Your goal: From the records below, print exactly the lines starting at the one containing "950x429 pixels. How" and ending at the one containing "Click the window", ends included, and nothing else.

[The data — start]

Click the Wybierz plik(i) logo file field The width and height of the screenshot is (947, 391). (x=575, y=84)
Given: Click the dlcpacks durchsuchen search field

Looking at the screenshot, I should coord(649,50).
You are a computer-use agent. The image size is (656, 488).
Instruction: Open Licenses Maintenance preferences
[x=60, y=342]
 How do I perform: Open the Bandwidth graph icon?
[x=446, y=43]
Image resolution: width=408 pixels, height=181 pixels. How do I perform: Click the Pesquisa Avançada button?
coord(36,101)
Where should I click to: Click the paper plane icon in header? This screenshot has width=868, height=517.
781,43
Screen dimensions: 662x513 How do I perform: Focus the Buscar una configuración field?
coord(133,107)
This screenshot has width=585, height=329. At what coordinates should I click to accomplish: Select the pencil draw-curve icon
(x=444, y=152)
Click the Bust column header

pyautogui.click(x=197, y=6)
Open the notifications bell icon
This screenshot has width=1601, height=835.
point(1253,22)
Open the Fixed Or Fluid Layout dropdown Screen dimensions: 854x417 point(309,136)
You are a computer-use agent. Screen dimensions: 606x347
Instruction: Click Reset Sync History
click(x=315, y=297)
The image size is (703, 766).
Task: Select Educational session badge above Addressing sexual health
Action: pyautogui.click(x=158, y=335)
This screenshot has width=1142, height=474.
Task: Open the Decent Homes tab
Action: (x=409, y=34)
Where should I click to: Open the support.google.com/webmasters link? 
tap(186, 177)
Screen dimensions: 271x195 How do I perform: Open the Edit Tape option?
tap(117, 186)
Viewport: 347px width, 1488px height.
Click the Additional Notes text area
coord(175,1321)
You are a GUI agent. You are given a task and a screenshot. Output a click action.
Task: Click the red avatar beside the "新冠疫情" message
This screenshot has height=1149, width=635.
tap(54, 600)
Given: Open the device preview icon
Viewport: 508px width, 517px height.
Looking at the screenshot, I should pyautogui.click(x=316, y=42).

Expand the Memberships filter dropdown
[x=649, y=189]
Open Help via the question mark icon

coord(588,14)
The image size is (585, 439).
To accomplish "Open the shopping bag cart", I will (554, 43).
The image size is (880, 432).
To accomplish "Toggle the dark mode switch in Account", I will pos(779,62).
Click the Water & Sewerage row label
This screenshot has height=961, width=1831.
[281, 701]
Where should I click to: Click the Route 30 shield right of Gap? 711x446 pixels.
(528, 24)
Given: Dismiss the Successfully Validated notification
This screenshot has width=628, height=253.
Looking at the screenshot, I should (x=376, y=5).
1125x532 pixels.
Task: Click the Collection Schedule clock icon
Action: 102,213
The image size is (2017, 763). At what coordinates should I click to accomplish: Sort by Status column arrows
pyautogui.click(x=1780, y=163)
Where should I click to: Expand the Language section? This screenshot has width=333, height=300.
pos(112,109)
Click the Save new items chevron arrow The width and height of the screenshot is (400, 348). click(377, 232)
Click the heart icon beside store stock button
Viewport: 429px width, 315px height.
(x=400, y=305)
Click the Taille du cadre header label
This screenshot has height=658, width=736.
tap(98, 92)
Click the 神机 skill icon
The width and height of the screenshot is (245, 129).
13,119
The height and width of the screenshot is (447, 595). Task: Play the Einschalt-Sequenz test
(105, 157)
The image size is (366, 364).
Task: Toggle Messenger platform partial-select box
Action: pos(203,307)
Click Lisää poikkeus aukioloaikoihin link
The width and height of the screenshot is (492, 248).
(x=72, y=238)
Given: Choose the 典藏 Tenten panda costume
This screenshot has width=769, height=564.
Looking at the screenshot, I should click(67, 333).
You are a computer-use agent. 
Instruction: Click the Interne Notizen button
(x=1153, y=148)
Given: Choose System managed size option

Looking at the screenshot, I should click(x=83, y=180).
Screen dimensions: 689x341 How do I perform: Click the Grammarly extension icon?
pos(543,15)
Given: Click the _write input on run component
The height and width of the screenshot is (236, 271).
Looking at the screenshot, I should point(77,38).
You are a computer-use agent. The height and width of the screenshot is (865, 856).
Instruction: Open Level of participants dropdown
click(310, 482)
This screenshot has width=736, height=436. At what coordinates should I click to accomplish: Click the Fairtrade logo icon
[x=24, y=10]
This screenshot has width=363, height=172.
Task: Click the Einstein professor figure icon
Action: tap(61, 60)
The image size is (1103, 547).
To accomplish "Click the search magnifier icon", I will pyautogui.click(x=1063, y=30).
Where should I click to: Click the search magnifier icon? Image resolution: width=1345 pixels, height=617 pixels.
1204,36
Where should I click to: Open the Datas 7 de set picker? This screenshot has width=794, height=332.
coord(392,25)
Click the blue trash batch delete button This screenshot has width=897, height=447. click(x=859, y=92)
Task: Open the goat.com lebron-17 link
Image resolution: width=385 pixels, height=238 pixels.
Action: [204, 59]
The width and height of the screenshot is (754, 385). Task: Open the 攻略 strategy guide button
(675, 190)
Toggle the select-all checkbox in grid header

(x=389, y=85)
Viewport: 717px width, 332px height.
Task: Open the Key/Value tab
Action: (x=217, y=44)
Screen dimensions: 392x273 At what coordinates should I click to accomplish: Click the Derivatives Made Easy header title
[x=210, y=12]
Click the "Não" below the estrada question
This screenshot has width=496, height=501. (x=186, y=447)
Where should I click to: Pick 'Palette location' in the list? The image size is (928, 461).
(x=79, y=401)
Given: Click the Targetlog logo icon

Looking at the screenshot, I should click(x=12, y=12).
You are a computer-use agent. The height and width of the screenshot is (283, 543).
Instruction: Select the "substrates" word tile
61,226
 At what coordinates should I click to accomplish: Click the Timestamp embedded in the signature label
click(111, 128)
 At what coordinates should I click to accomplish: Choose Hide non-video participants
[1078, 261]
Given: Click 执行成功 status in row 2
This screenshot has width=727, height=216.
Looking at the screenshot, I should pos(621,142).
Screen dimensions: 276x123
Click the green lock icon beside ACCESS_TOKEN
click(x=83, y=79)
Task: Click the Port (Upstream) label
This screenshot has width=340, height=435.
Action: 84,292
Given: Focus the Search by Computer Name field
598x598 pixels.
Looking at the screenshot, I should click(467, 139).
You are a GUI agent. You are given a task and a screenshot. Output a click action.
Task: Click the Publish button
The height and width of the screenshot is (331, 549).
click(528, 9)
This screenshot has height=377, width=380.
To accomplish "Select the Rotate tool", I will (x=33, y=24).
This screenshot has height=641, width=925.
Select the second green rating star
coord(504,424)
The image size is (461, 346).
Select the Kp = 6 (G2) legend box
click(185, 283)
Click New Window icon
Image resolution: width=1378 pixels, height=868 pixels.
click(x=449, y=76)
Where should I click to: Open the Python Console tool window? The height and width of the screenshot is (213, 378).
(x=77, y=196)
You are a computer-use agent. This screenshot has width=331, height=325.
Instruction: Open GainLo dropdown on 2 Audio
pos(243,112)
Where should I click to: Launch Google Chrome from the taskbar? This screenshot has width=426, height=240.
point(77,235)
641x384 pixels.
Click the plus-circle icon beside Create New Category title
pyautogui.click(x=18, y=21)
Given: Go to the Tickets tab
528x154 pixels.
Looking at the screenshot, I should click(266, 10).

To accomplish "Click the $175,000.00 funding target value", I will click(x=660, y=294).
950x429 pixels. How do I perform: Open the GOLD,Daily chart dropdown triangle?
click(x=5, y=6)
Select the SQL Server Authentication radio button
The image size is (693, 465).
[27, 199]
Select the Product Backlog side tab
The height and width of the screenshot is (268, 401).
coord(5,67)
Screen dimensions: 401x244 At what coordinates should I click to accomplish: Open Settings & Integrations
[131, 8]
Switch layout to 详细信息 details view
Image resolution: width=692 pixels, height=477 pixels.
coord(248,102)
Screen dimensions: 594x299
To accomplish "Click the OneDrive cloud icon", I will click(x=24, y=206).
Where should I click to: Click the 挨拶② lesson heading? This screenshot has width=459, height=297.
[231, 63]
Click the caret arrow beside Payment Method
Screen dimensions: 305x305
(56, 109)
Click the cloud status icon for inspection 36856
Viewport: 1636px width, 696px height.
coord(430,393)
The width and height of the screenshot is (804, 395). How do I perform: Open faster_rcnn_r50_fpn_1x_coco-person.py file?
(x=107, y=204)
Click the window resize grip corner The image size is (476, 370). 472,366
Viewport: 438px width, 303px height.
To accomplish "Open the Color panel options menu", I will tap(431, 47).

[The data — finish]

Exercise result:
950x429 pixels. How do I perform: Open the GOLD,Daily chart dropdown triangle?
click(x=5, y=6)
Select the SQL Server Authentication radio button
The image size is (693, 465).
[27, 199]
Select the Product Backlog side tab
The height and width of the screenshot is (268, 401).
coord(5,67)
Screen dimensions: 401x244 At what coordinates should I click to accomplish: Open Settings & Integrations
[131, 8]
Switch layout to 详细信息 details view
Image resolution: width=692 pixels, height=477 pixels.
coord(248,102)
Screen dimensions: 594x299
To accomplish "Click the OneDrive cloud icon", I will click(x=24, y=206).
Where should I click to: Click the 挨拶② lesson heading? This screenshot has width=459, height=297.
[231, 63]
Click the caret arrow beside Payment Method
Screen dimensions: 305x305
(56, 109)
Click the cloud status icon for inspection 36856
Viewport: 1636px width, 696px height.
coord(430,393)
The width and height of the screenshot is (804, 395). How do I perform: Open faster_rcnn_r50_fpn_1x_coco-person.py file?
(x=107, y=204)
Click the window resize grip corner The image size is (476, 370). 472,366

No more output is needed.